By Ben Sullivan
It is hard to be completely objective about the scandal that was uncovered at Penn State in November 2011 — the awful crimes perpetrated by former coach Jerry Sandusky against young boys.
And, similarly, it is hard to be objective about the hideous NCAA and its monumental overreach as it punished a great university.
Only stupid Will Bunch, who blogs for a living at the Daily News, was worse when he called for the break-up of the Penn State System.
Followed by his chum Keith Olbermann, who is still beating the drum that Penn State and the late, great Joe Paterno (photo above) are the “worst people in the world!”
But one of the silver linings in the whole mess is that it is unmistakable that we are watching and living through the last days of the NCAA as a serious governing body.
Since it can’t even govern itself.
It was said in some quarters that Penn State scored a “great” and “complete” victory after the NCAA, an organizing body in full retreat, announced it was restoring 112 victories to the football program under Paterno.
The NCAA had, in 2012, forced the school to vacate those wins as part of sanctions handed down in the Jerry Sandusky child-abuse case.
Sandusky, a former Penn State assistant coach, was convicted in 2012 of 45 counts of sexual abuse and is serving a 30-to-60-year prison sentence.
NCAA president Mark Emmert, in a power overreach so extreme it should have resulted in shoulder surgery, bypassed due process and unilaterally condemned Penn State to a series of draconian sanctions.
Emmert forced the school, faced with the worst scandal in sports history, to capitulate on all fronts as it faced national shame, scorn and horror.

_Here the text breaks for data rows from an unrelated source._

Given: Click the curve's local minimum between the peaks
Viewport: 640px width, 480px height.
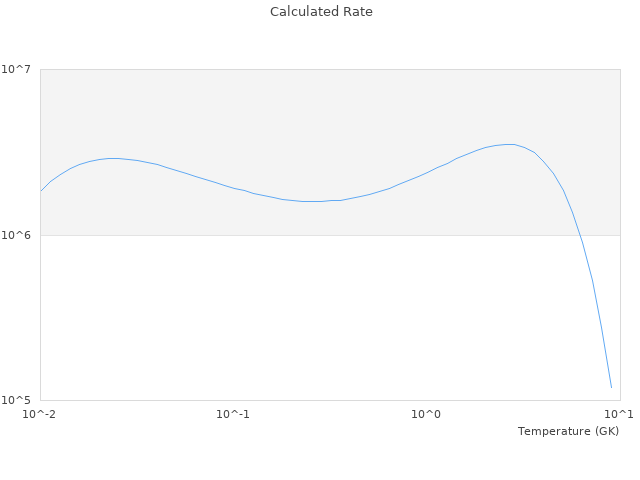Looking at the screenshot, I should pyautogui.click(x=312, y=201).
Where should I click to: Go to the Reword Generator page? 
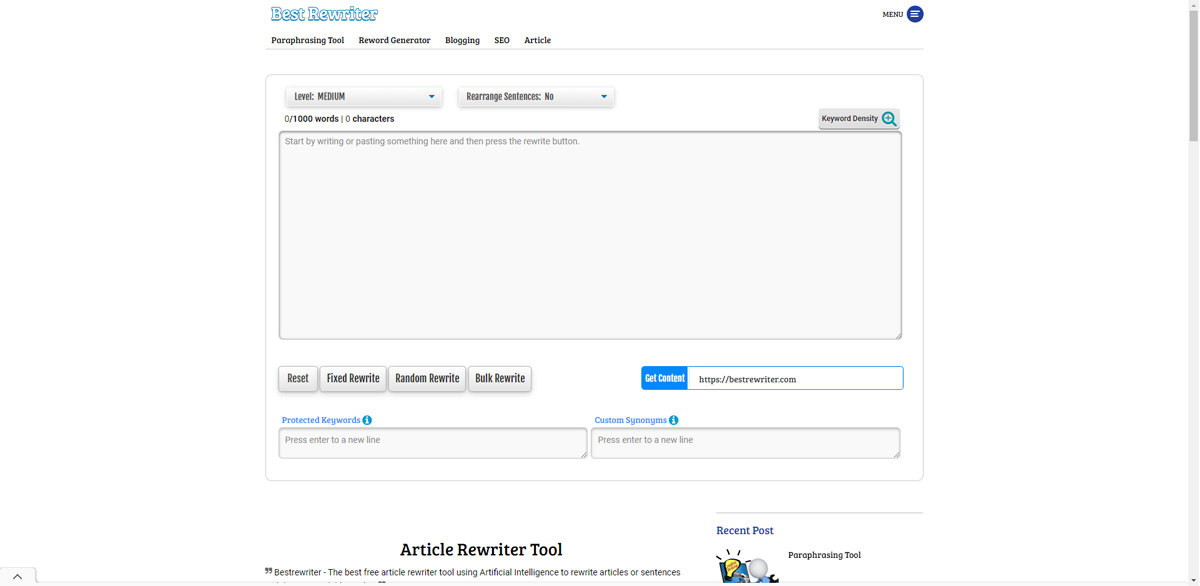(394, 40)
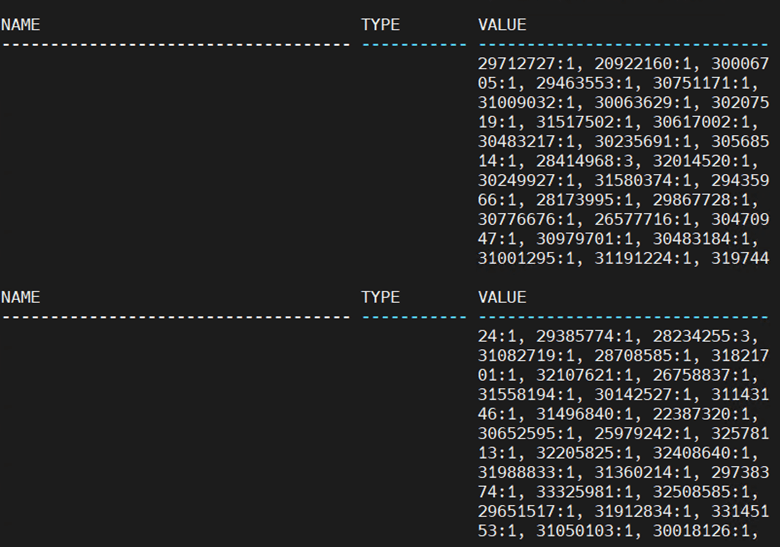Click the VALUE header in the first table

(x=502, y=25)
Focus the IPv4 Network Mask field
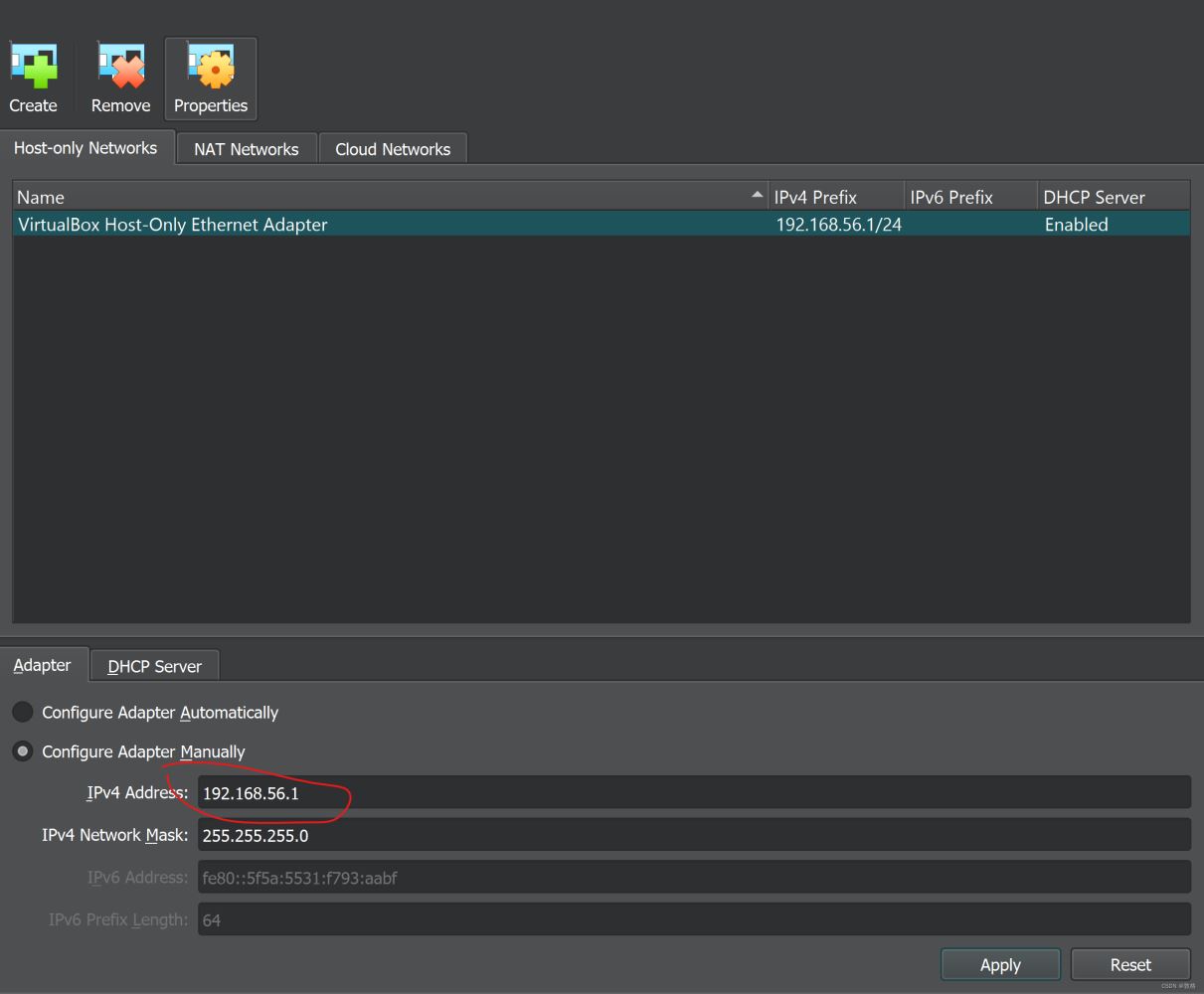The height and width of the screenshot is (994, 1204). 693,835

That power play continued its recoil on Friday as the NCAA returned the victories that allowed Paterno to become major college football’s most winningest coach again, with 409.
The NCAA caved in advance of a trial, on the legality of the sanctions, that was set to begin in weeks.

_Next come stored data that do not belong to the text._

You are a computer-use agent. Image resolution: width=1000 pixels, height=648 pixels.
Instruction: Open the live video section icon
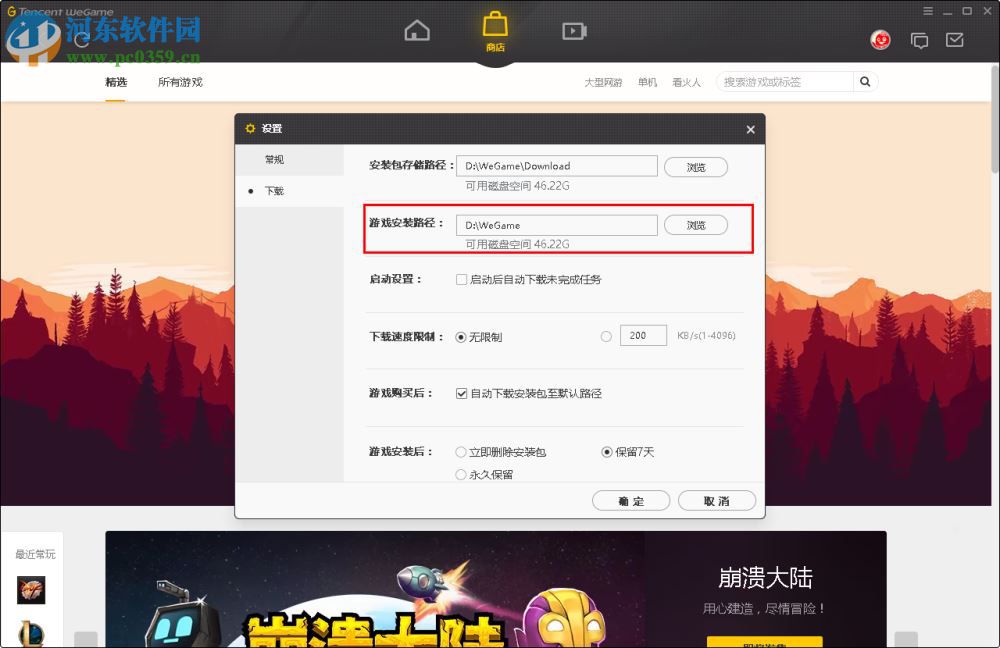point(574,30)
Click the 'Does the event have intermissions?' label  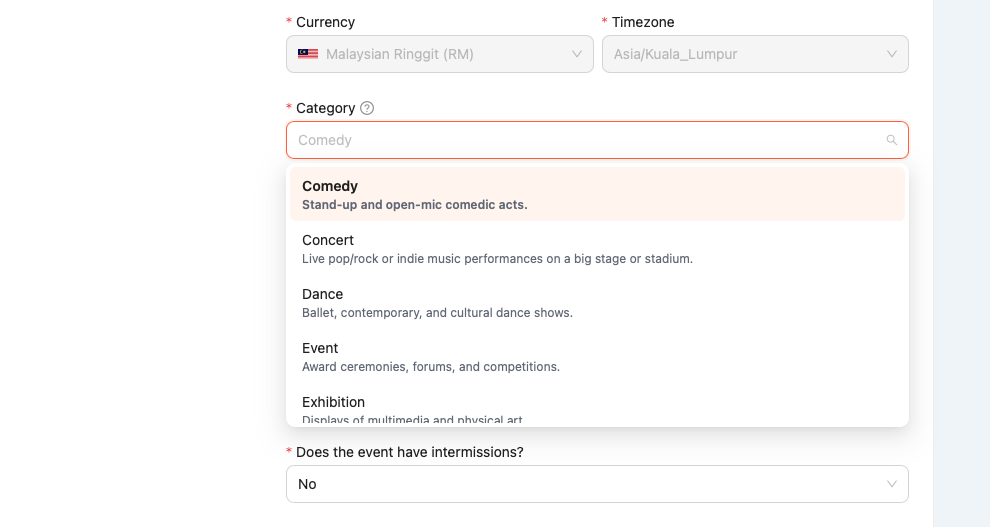409,452
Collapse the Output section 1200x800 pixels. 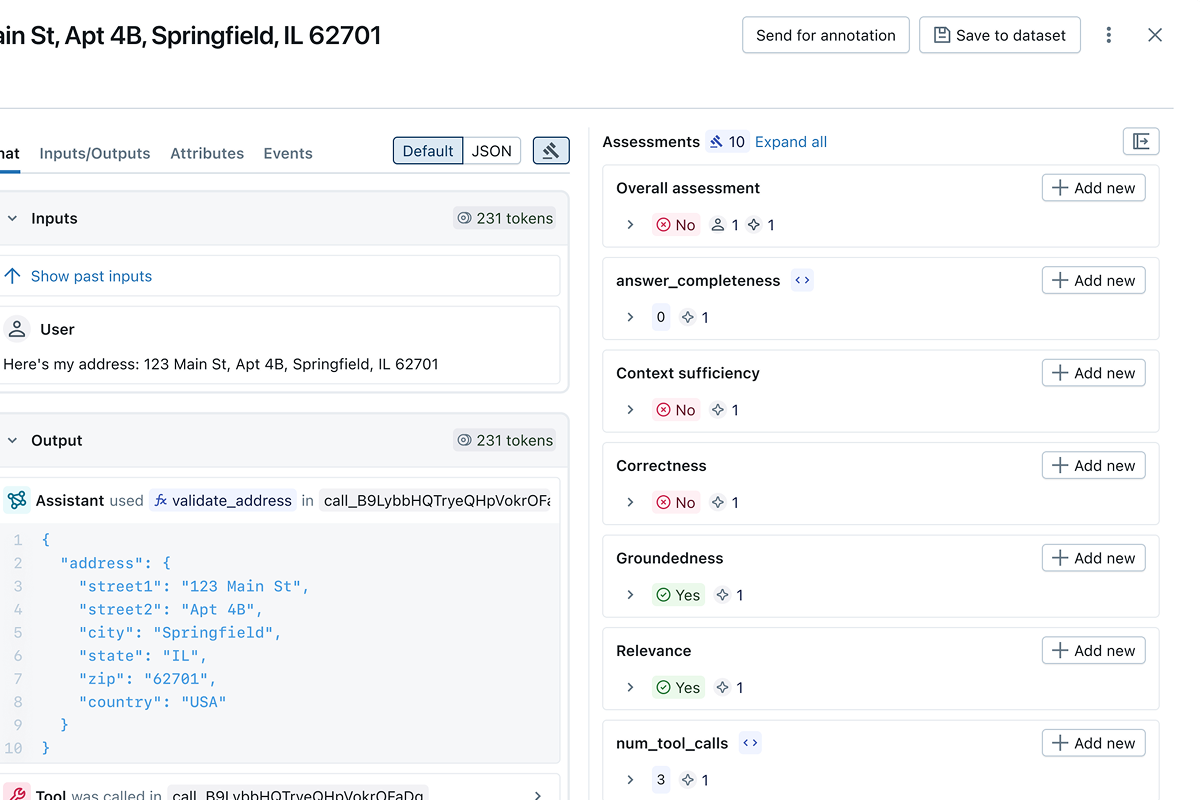point(12,440)
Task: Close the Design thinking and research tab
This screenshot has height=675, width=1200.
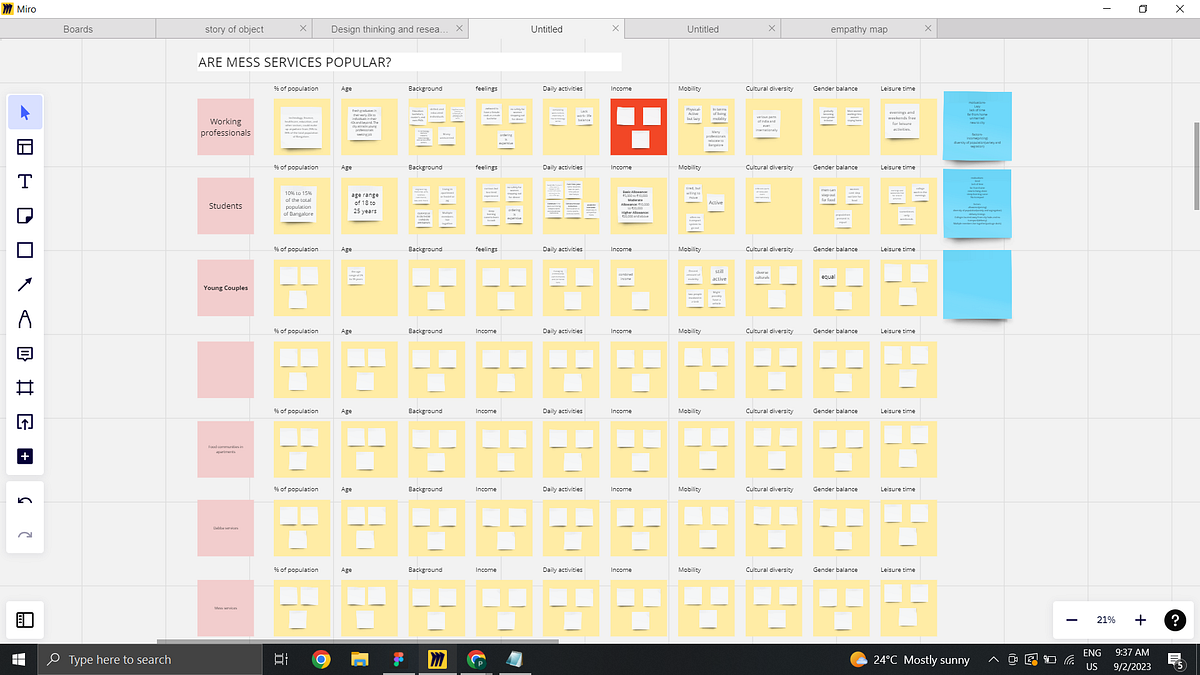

It marked the latest in a series of NCAA give backs in a continuing show of its weakened state, as the governing body faces mounting lawsuits and coroding credibility.
Emmert so botched the Penn State case by acting, not as a president, but as a czar, he ultimately undermined his own intentions.
Emmert’s penalties included a four-year bowl ban, a $60-million fine, the loss of 80 scholarships and the vacating of victories since 1998.
The action was so over-the-top it prompted lawsuits from the Joe Paterno family and the state of Pennsylvania.
This put the NCAA in the position of having its process examined under oath, which maybe wasn’t going to be pretty. It might have revealed how the NCAA coerced a Penn State confession, or exposed factual errors in the investigation conducted by former FBI Director Louis Freeh.
The severity of sanctions also inspired the family of Joe Paterno to fight like Nittany Lions for the legendary coach’s reputation.